## Work order
Could you repeat the entries below exactly, but only from the line with "The image size is (980, 653)." through the line with "The width and", and without any picture?

## Raw data
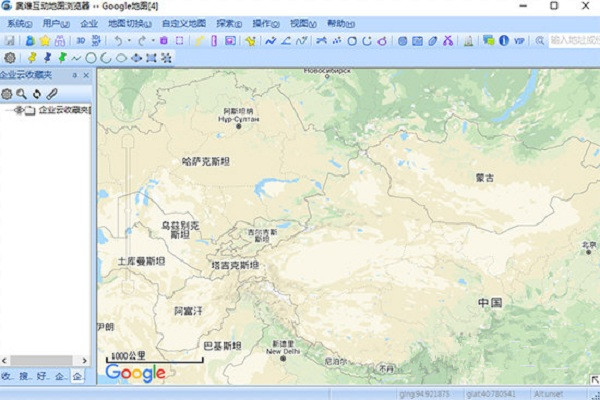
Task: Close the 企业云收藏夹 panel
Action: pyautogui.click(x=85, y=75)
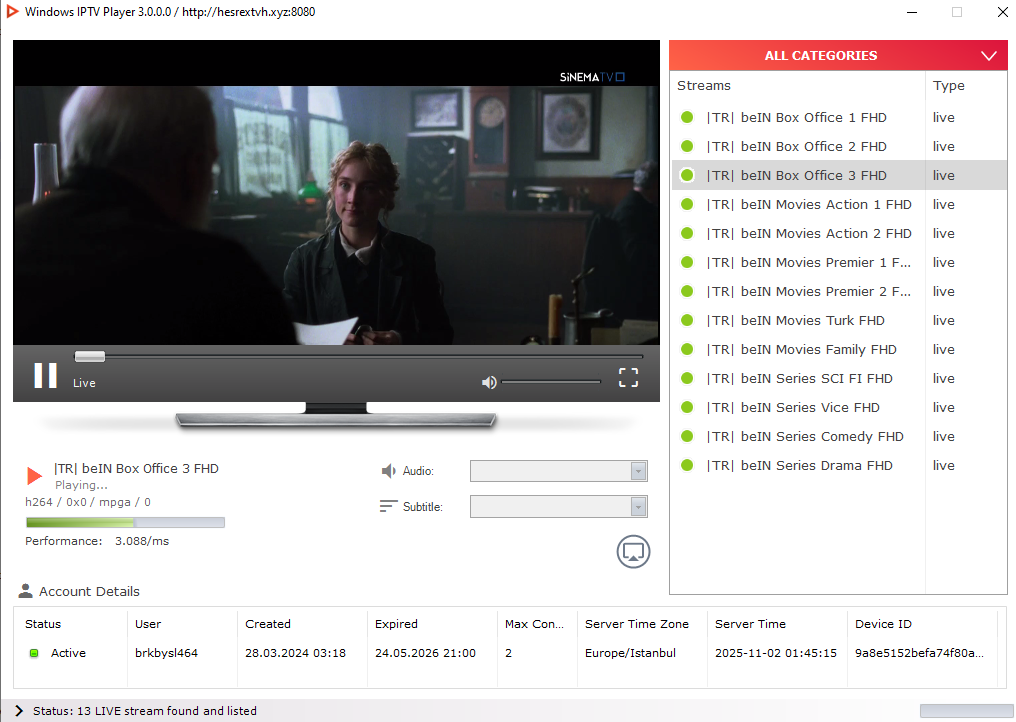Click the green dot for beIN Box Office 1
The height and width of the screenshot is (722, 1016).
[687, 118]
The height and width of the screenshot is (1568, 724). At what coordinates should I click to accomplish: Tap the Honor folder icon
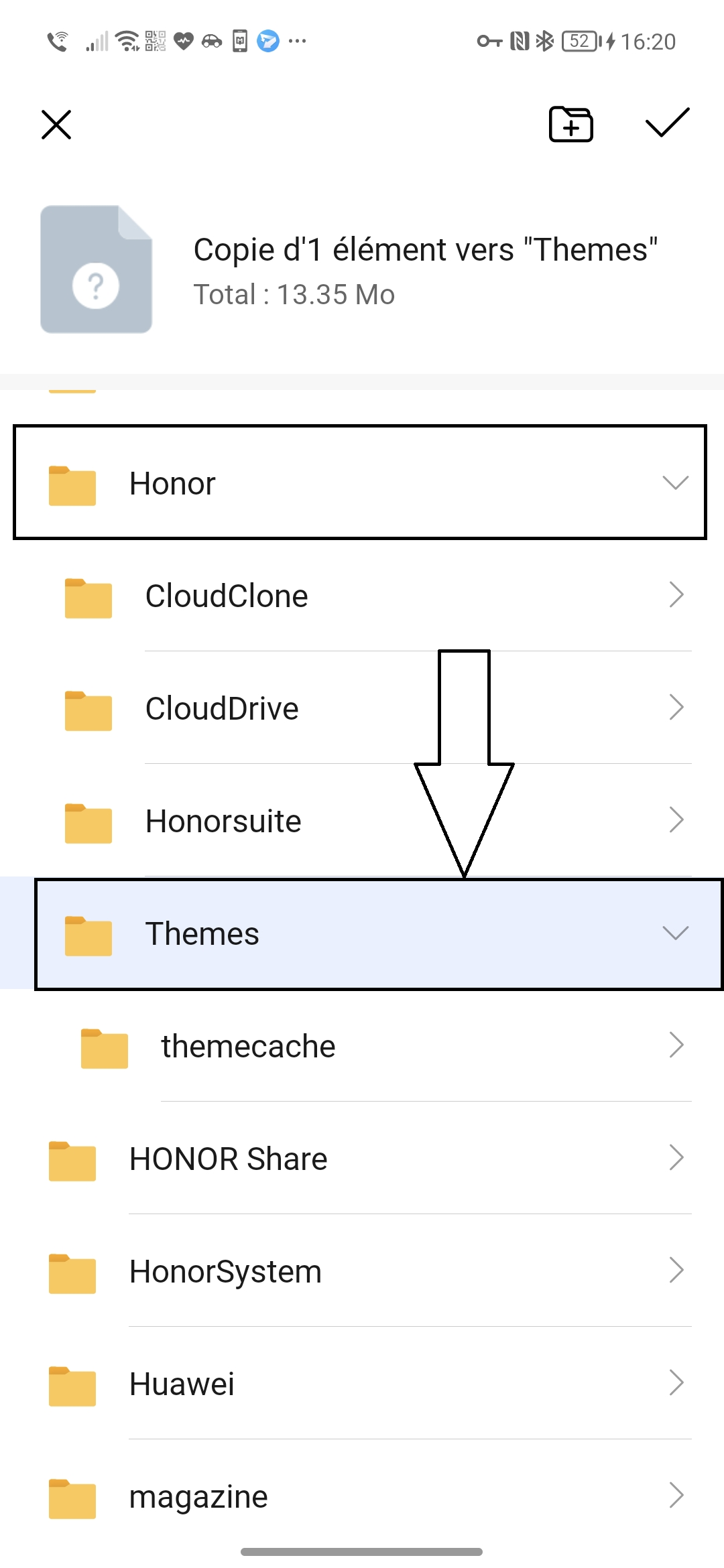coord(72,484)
==
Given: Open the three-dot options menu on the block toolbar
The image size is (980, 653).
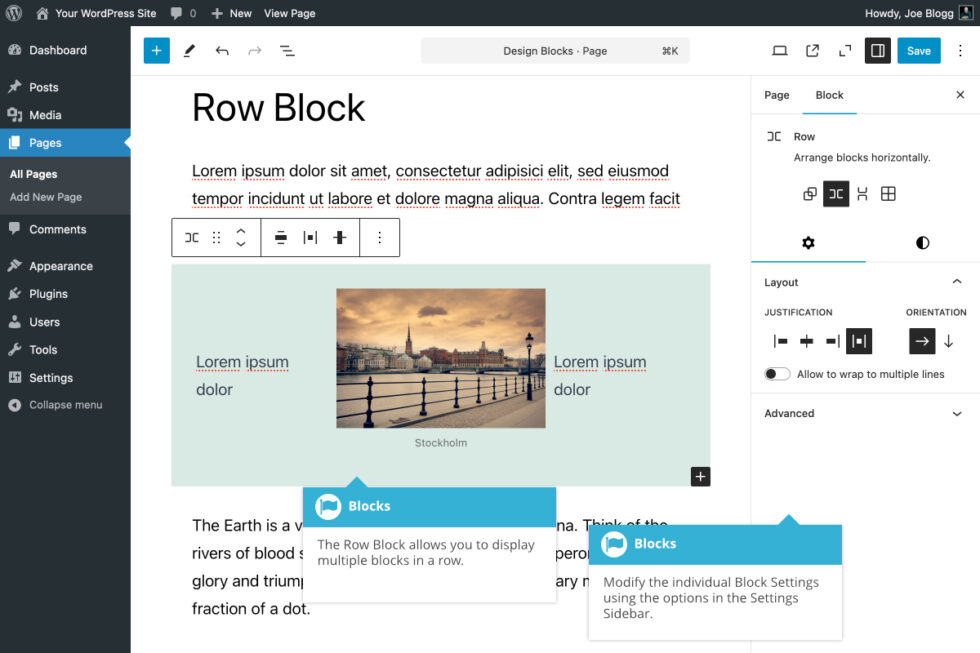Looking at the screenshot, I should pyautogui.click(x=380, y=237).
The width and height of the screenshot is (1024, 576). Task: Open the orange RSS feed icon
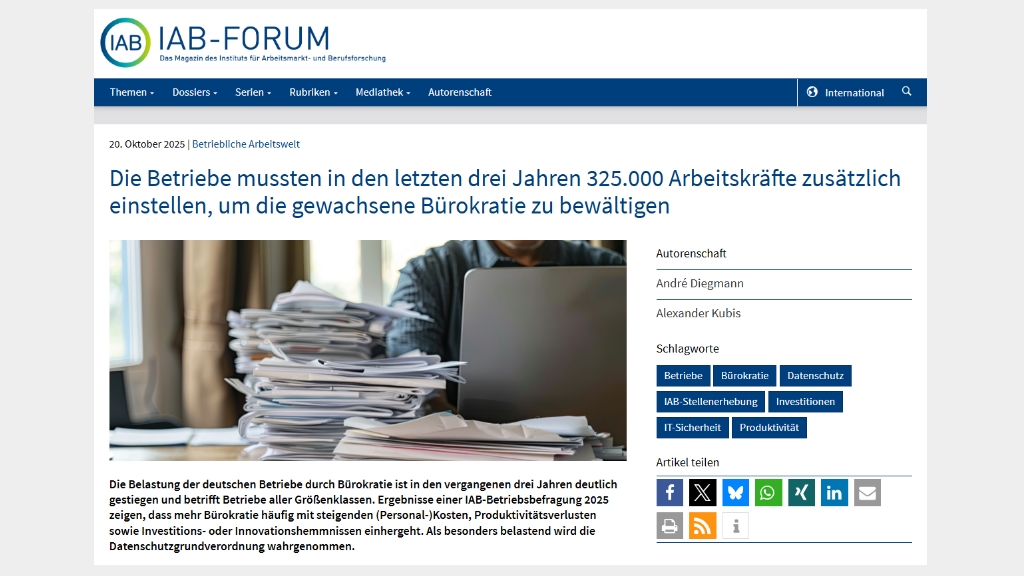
==
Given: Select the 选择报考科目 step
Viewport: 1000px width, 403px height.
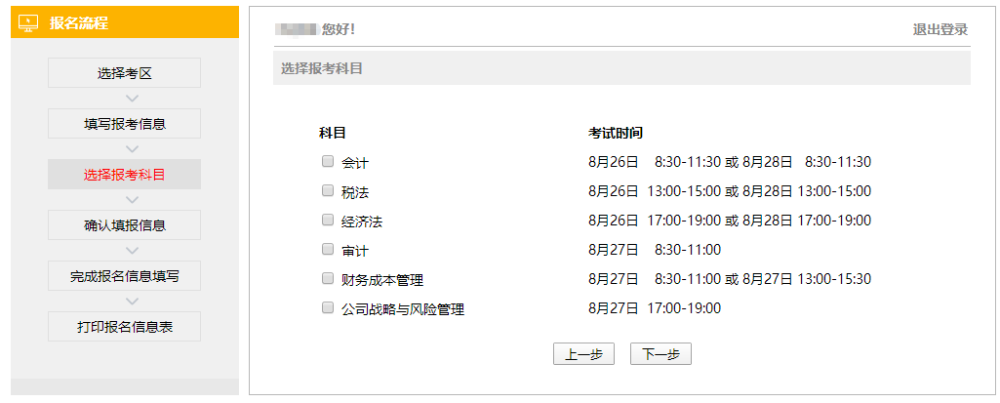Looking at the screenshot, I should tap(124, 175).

## Solution below
The image size is (980, 653).
Looking at the screenshot, I should pyautogui.click(x=380, y=237).
The width and height of the screenshot is (1024, 576). Task: Open the orange RSS feed icon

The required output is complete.